By Peter Lee
See below for excerpts from a recent Euromoney feature. For the full article, see here.
Digital technology is finally coming into play for the US loan market and soon in Europe.
Versana, a technology company founded by leading agent banks in the syndicated loan market to capture digitally the ever-changing data on corporate loans and make it available to lending banks in close to real time through APIs, achieved a key breakthrough with JPMorgan.
JPMorgan, a founding bank, has achieved straight-through processing on a number of term loans and revolving credits, sending as an agent and receiving as a lender, in close to real time, new updates on loans without any manual re-inputting of data.

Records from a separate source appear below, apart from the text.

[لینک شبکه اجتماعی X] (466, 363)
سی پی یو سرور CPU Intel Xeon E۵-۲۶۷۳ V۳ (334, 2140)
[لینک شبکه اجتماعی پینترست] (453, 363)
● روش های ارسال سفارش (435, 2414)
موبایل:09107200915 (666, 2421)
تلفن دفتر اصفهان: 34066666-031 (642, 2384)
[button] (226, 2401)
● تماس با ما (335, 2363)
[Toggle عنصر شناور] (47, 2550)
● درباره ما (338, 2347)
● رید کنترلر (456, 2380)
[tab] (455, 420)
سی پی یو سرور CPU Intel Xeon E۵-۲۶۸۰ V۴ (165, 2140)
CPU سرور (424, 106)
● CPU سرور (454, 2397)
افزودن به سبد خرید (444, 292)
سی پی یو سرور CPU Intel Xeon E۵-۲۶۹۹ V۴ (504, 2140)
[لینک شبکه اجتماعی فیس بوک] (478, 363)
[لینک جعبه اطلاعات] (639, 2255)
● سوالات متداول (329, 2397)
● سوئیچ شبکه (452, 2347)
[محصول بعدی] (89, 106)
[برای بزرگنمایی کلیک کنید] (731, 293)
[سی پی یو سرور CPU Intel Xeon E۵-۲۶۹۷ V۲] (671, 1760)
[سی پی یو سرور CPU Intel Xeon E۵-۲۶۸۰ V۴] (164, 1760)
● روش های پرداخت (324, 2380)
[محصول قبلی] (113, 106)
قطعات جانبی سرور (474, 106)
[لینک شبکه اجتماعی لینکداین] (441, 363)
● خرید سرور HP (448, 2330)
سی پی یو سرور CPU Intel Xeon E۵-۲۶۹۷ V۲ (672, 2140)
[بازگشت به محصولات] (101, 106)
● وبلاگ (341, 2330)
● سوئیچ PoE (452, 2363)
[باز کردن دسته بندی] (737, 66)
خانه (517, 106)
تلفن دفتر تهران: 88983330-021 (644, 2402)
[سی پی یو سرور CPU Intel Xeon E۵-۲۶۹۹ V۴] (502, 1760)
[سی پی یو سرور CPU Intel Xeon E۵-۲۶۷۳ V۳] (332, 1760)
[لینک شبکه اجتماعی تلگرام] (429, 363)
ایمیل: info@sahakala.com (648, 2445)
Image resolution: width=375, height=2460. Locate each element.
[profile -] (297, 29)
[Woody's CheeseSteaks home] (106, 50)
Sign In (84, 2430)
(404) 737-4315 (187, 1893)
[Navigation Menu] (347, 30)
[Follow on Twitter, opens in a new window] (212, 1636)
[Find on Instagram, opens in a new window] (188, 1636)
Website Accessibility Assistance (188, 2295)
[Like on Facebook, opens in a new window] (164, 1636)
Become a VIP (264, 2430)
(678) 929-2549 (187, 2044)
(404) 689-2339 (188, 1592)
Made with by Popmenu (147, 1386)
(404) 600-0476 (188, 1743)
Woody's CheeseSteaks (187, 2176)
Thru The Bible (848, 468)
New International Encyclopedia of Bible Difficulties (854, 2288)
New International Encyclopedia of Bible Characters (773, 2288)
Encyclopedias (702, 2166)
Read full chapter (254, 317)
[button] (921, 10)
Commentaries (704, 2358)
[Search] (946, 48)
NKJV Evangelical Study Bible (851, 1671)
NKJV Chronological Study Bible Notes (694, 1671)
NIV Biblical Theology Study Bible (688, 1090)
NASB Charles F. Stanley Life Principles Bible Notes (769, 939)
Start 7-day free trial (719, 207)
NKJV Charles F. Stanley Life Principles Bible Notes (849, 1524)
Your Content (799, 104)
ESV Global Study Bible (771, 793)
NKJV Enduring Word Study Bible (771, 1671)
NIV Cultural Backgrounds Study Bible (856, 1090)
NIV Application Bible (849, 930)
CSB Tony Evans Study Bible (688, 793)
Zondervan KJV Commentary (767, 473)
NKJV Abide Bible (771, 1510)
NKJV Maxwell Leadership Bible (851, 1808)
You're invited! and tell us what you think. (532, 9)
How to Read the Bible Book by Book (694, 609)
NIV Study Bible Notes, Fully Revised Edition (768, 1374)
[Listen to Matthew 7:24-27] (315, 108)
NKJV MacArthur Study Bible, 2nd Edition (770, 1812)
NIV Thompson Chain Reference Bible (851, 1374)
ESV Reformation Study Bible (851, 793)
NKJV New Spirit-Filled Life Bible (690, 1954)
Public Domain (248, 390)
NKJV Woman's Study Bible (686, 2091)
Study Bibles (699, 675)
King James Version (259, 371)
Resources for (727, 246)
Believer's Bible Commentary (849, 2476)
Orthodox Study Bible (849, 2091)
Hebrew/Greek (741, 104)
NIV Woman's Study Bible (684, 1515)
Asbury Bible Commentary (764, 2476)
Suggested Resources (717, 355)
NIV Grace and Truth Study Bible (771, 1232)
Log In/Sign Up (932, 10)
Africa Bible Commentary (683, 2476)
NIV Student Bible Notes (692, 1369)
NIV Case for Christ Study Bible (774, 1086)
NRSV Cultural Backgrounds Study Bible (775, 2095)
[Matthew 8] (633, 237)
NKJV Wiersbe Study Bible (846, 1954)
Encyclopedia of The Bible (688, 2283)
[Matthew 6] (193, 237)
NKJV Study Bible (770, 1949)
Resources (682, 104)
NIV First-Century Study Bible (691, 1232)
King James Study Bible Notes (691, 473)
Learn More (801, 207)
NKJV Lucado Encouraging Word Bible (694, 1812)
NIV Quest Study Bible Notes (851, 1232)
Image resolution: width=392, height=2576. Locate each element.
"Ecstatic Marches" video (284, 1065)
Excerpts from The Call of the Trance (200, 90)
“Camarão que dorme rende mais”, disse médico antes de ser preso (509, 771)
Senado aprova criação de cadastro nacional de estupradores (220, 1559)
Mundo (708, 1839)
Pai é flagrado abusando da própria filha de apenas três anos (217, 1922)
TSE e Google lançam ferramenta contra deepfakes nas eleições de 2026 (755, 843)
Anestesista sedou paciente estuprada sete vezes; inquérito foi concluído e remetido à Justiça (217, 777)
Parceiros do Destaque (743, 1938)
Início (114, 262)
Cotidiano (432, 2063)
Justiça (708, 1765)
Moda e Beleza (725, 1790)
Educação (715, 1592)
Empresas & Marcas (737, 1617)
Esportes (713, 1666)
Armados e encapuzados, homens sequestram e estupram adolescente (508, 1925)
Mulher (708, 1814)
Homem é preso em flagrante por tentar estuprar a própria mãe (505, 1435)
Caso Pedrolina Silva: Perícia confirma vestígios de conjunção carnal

This is straight-through processing of the data essential for lending banks to understand changes in the underlying cash flows and in their own risk positions on loans that they already hold.
A bondholder knows the price it paid for a bond, the amount it will get back at maturity, while the coupon is fixed.
“Trade data is on Trace [Finra’s Trade Reporting and Compliance Engine] and relatively straightforward compared to corporate loans,” says Cynthia Sachs, founding chief executive officer of Versana. “You just need an identifier, amount, price and date to process a transaction. For loans, which are floating rate, not fixed coupon, you now have to manage changing, rolling, underlying Sofr contracts and interest accruals.”
And that is just one dynamic component. A change in principal outstanding through an early prepay or amortization will feed through to changes in different calculations and even voting rights if a borrower requests an amendment.
“That’s one reason why restructuring proposals can take so long,” Sachs says. “We have over 250 separate data fields for loans, and it’s required an enormous amount of work to normalize all that data.”